Traditionally, athletes have thought of stretching as pulling or pushing on a muscle and holding it for an extended period. However, recent studies have shown that dynamic stretching—the use of slow, controlled movements to stretch the muscles—is much more effective at preventing injuries and improving performance than static stretching, which can actually hurt performance in some cases.
For example, a 2008 study of women’s soccer players at Middle Tennessee State University found that players using static stretching techniques prior to a workout produced significantly slower times in a 30-meter sprint versus those players who didn’t stretch at all. On the other hand, a 2009 study of golfers at Dublin City University in Ireland found that golfers who used dynamic stretching achieved “significantly greater club head speeds” than golfers who used static stretching or failed to stretch at all. Perhaps most telling, another recent study by the Centers for Disease Control and Prevention found that the incorporation of dynamic stretching into a warm-up routine for female collegiate soccer players nearly halved knee injuries among the group.
So, dynamic stretching sounds great, but you might find yourself asking, "How do you do it?” The answer is likely to vary depending on the sport in question, because the best dynamic stretching exercises use motions from the sport they're being used to prepare for. However, a number of dynamic stretching exercises are effective in multiple sports.
In one popular exercise, the athlete walks forward with arms extended out in front at shoulder height and tries to bring his or her foot up to the opposite hand with every step. This is sometimes called the “Toy Soldier,” or the “Frankenstein Walk.” The carioca—a sideways jog crossing one’s feet back and forth in front of the other—is also useful for multiple sports, including tennis, baseball, and basketball. Warming up the cardiovascular system is also a key to dynamic stretching, so some form of jogging should be part of any dynamic stretching routine. (To view actual dynamic stretching routines, there are plenty of examples available online, including routines for soccer, hockey, basketball, baseball and nearly any other sport you’d care to name.)
There is still a place for static stretching in an exercise routine, however, but now it should come after a workout or game. In fact, studies have shown that incorporating a static stretching routine into the cool down phase helps the recovery process and improves the range of motion.

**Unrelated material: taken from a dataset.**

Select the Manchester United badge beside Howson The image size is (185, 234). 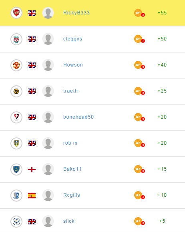point(16,65)
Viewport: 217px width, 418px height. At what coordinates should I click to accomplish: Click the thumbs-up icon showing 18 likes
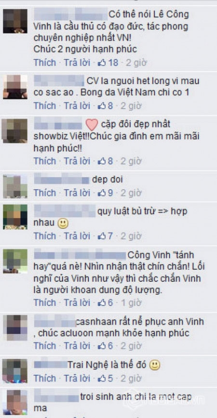click(x=102, y=63)
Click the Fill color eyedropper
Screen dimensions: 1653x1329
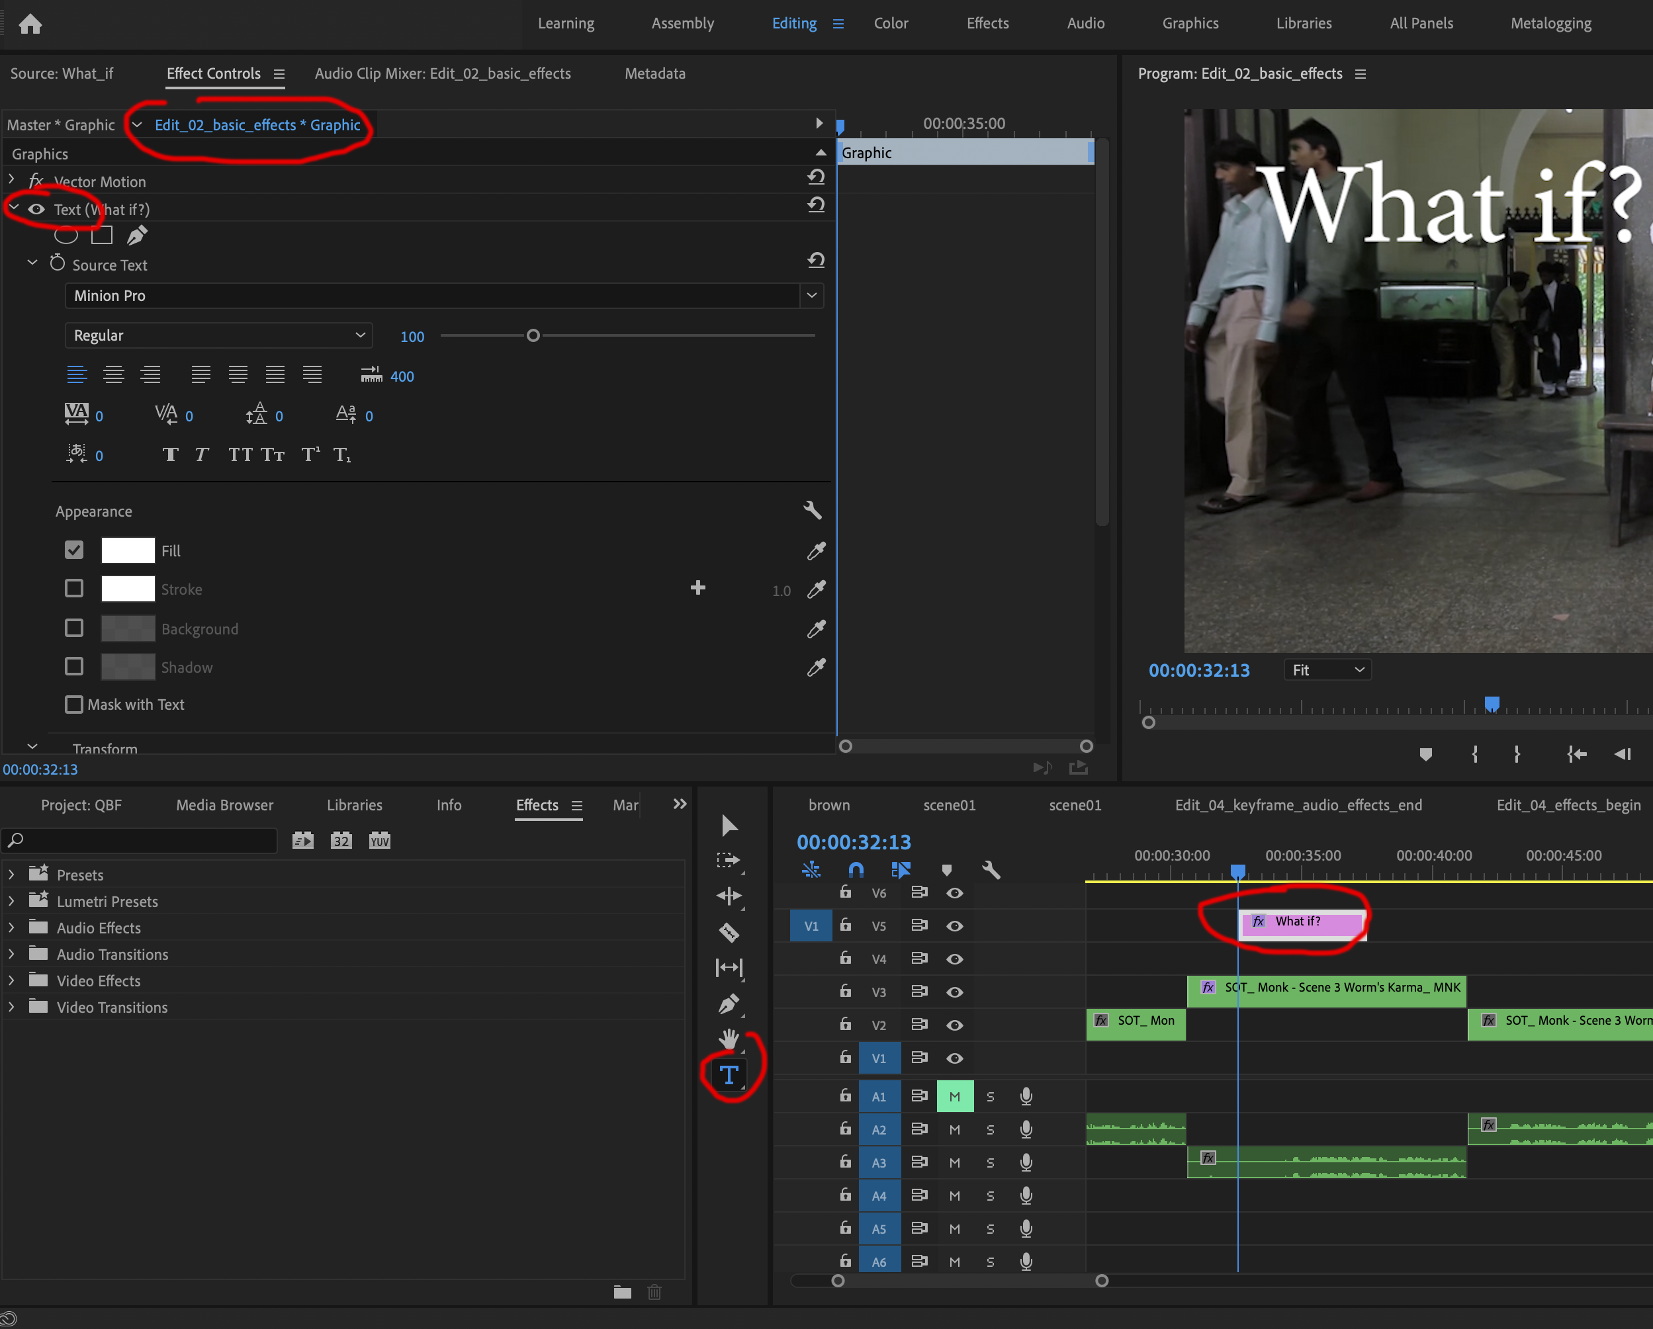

In fact, to drive home this new, dynamic-first, static-last, stretching routine among kids, the National Academy of Sports Medicine is spreading the word through a popular medium—video games. The NASM worked with video game company THQ during its recent development of the UFC Personal Trainer game, so that the exercise routines begin with dynamic stretching (including elements like the “Toy Soldier,” arm circles, and mountain climbers) and ends with static stretching.
So, if you’re coaching a youth sports team or just curious about your athletic child’s pre-workout routine, it’s worth looking beyond what you remember from your youth and learning more about dynamic stretching for warm-ups before practices and games. There’s still a place for the stretching you grew up with, but it’s not the place to start. It’s the place to end.